→ How to complete this task
Can you format the rows below as a Markdown table with a "No" column numbering each row and a "Text" column holding the row, skipping blank lines and leaving out the pictures?

→ Dataset
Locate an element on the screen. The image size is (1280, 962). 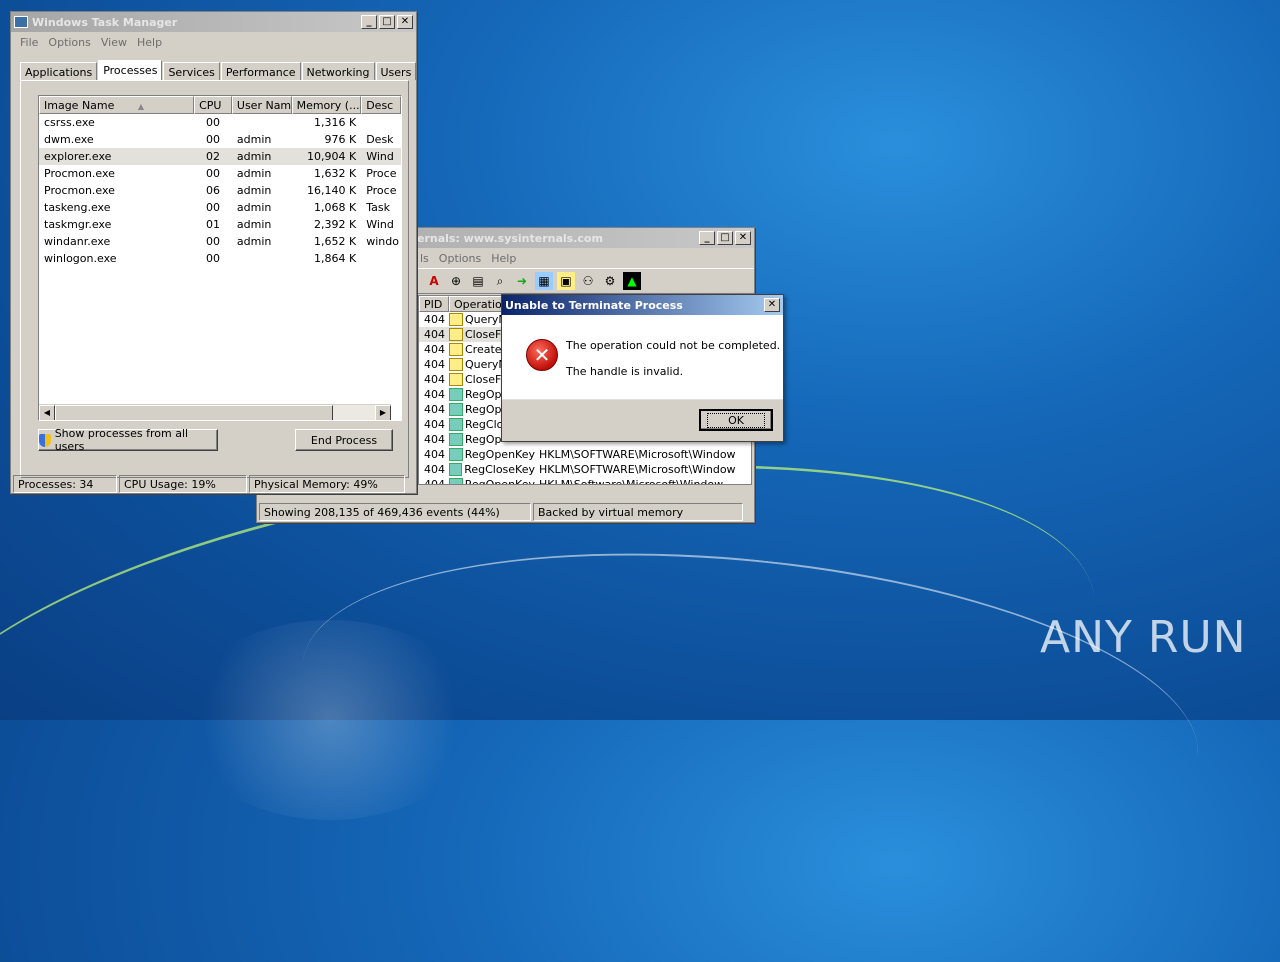
menu-tools: ls is located at coordinates (424, 258).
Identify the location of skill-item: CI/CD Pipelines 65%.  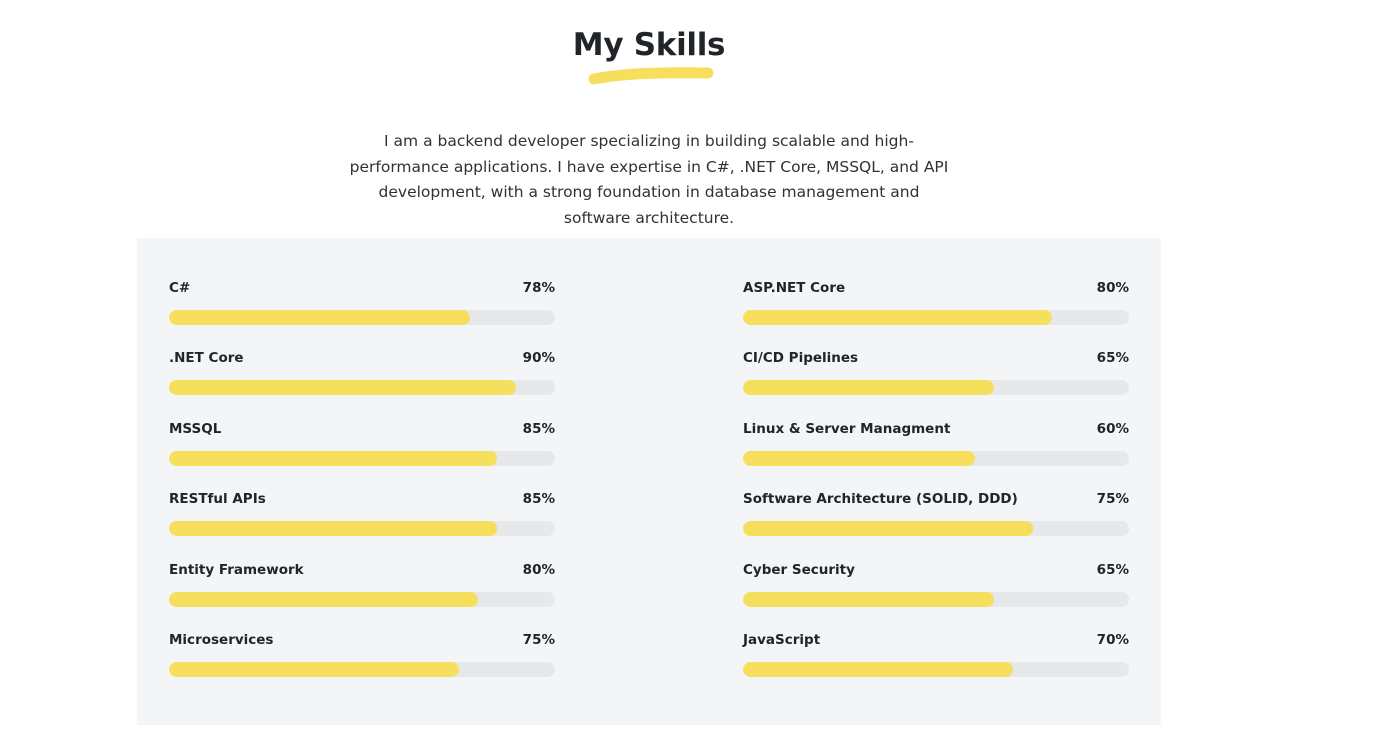
(936, 385).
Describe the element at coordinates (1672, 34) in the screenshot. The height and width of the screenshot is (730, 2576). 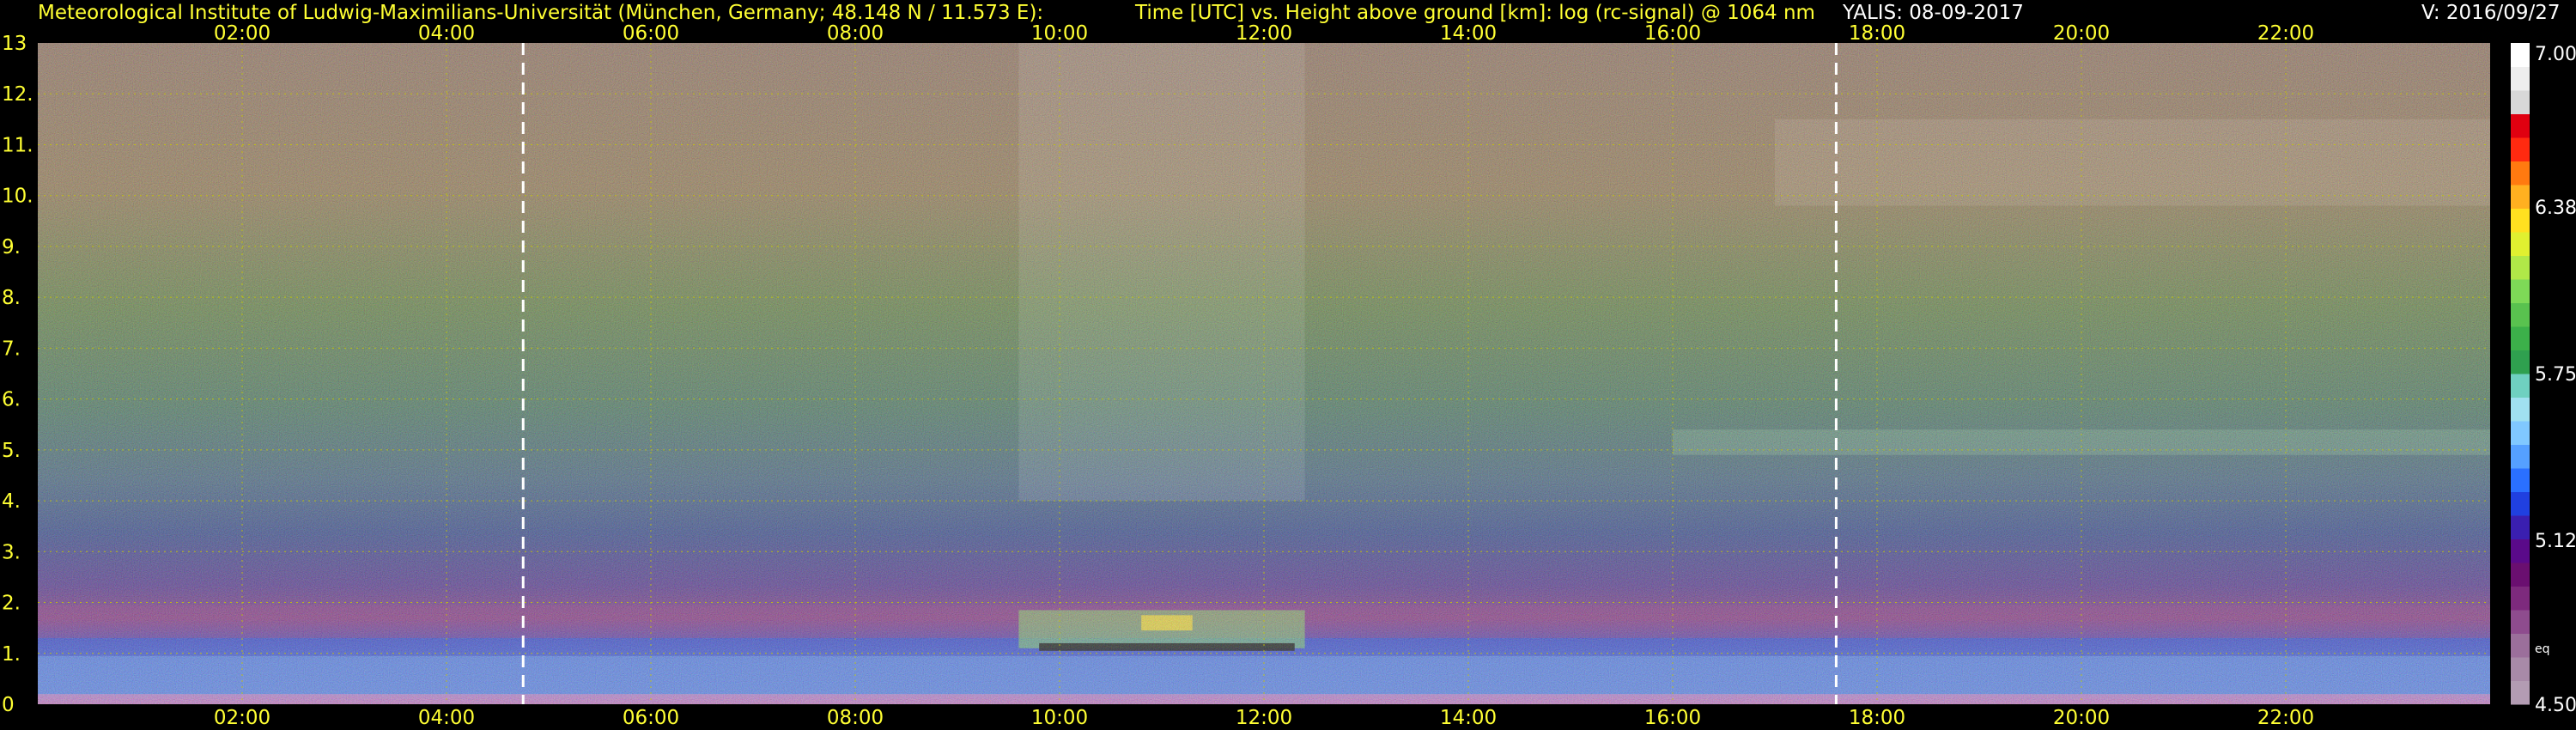
I see `x-tick-label-top: 16:00` at that location.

→ Your solution
| No | Text |
|---|---|
| 1 | Locate an element on the screen. The image size is (1280, 962).  |
| 2 | menu-tools: ls is located at coordinates (424, 258). |
| 3 | Identify the location of skill-item: CI/CD Pipelines 65%.   |
| 4 | (936, 385). |
| 5 | Describe the element at coordinates (1672, 34) in the screenshot. The height and width of the screenshot is (730, 2576).  |
| 6 | I see `x-tick-label-top: 16:00` at that location. |